On selling customer experiences

I was looking at how much of a dent an iPad will put in my wallet when I noticed the mandatory field reminder on Apple.com's shopping cart. Then I came to this realization, Apple isn't a mobile device's company, nor a computer company, its a customer experience company. So much time is spent on just tweaking and perfecting the whole cycle. From the moment you browse their online store or their mortar-and-brick store, to the point you make your purchase, including the point when you receive your product, unwrap it - perhaps even record that joyous moment - and then finally start using it and then officially become a fan boy or girl. This happened to me in 2003/2004 when I purchased my first Mac, a PPC PowerBook G4.

Sorry, I went on a tangent there. Anyway, they are a customer experience company. The developers who built this form did not have to do it the way they did. This sick tooltip reminding you of the mandatory fields could just have been a red asterisk. However, because they are a customer experience company, they didn't do what every average Jack and Jill developer would have. As simple a page it is - a personal info page - it most definitely went through multiple iterations before it reached its current state.

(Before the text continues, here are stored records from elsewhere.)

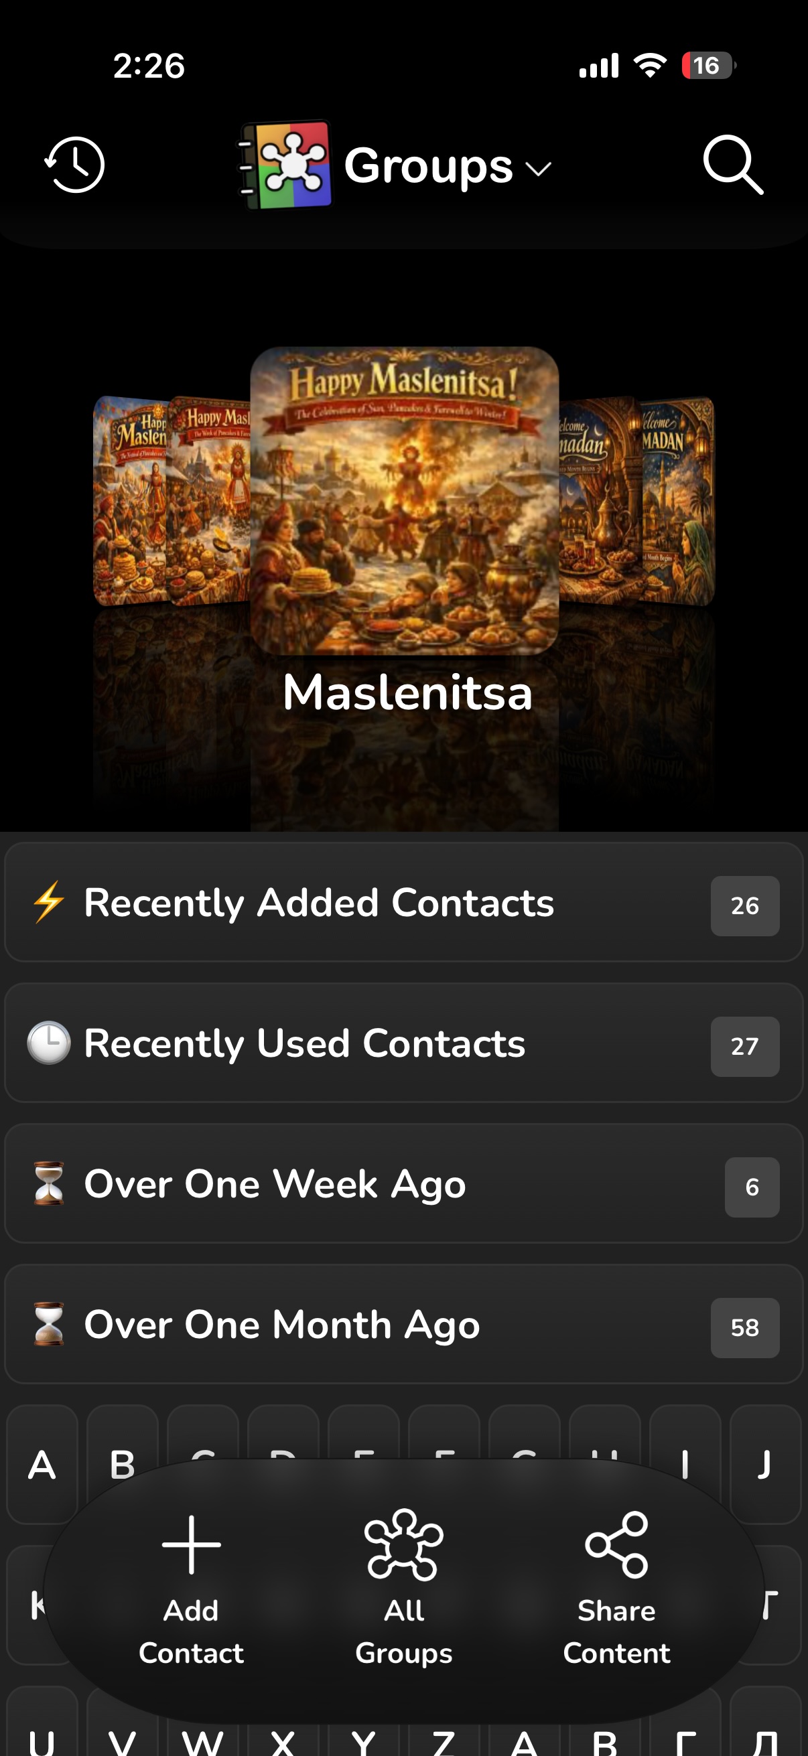Screen dimensions: 808x1756
Task: Open Recently Added Contacts group
Action: click(404, 902)
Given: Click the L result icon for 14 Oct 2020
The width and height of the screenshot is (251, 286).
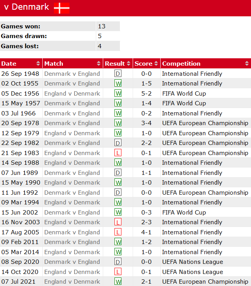Looking at the screenshot, I should (118, 272).
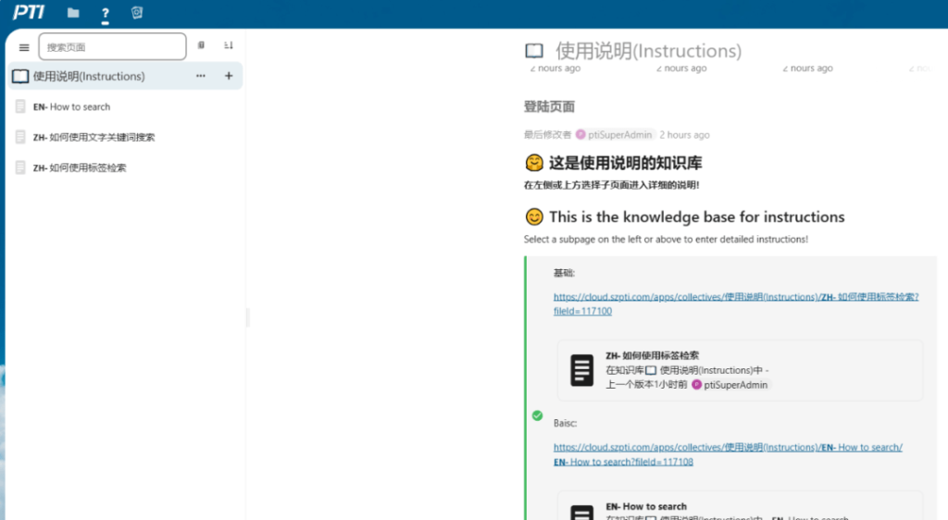Open the ZH- 如何使用文字关键词搜索 page
Screen dimensions: 948x520
[x=94, y=137]
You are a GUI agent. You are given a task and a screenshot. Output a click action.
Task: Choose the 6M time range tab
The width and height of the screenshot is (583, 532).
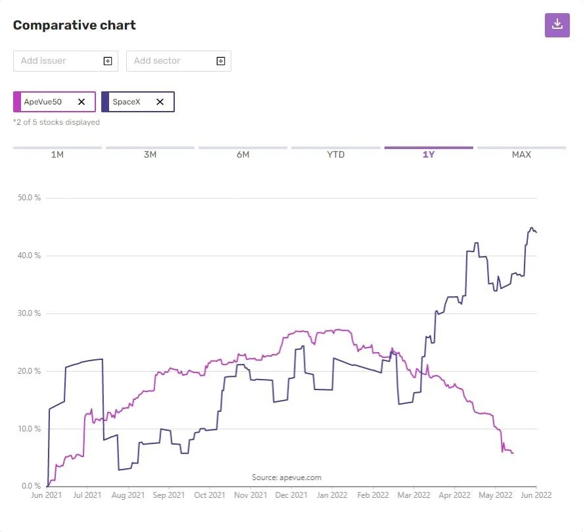click(243, 154)
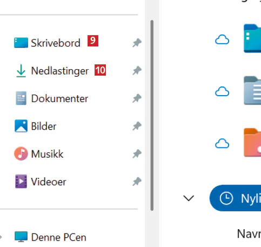
Task: Click the cloud status icon beside documents folder
Action: [222, 91]

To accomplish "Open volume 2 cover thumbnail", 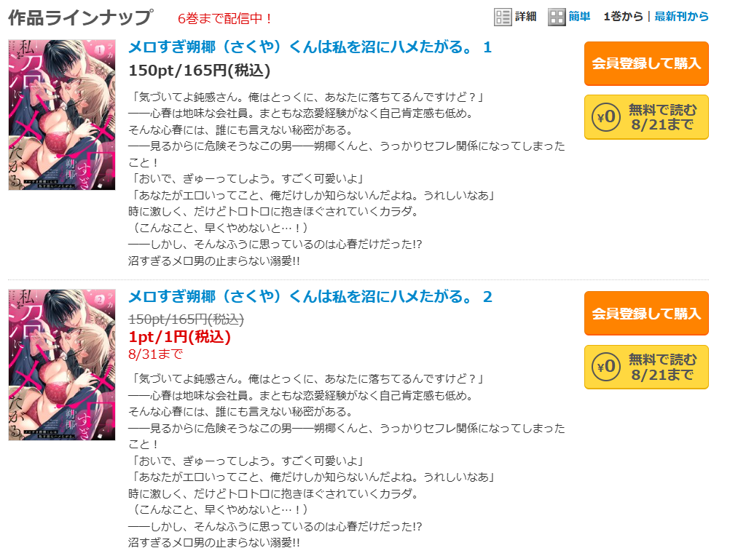I will coord(62,365).
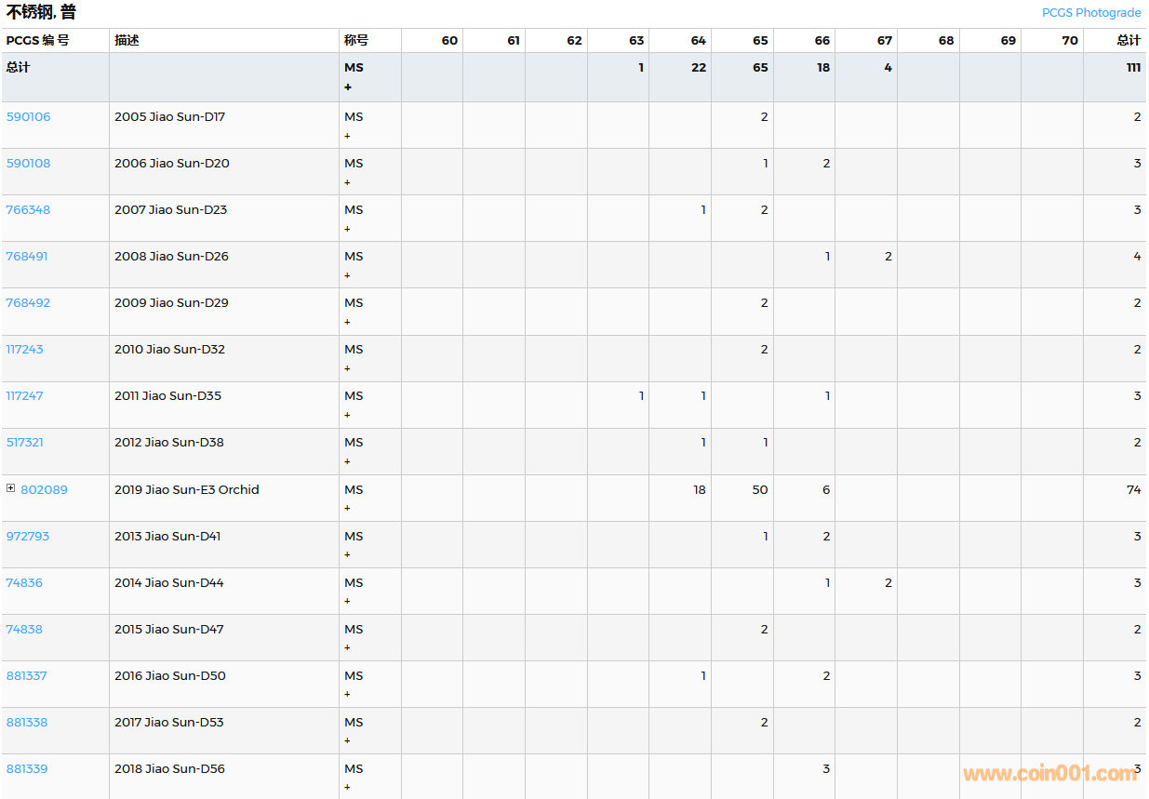Select coin entry 768491

coord(27,257)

Another example, lets say you don't look like a pirate but have a speech impediment. I'm a nice guy. If you seem like a nice person too, I'm going to do my best to understand you. However, that doesn't apply to your website or application. Don't make your product seem like it has a speech impediment - even if it looks great. Its just going to be awkward.

Learn from Apple guys, they don't have to do their site the way they do, they don't have to finnish their products the way they do, they don't have to meticulously design the packaging inside and out. But they do. And because they do, they're in the business of selling customer experiences. That is a very profitable business, and that is why Apple's stock P/E is twice that of Microsoft's.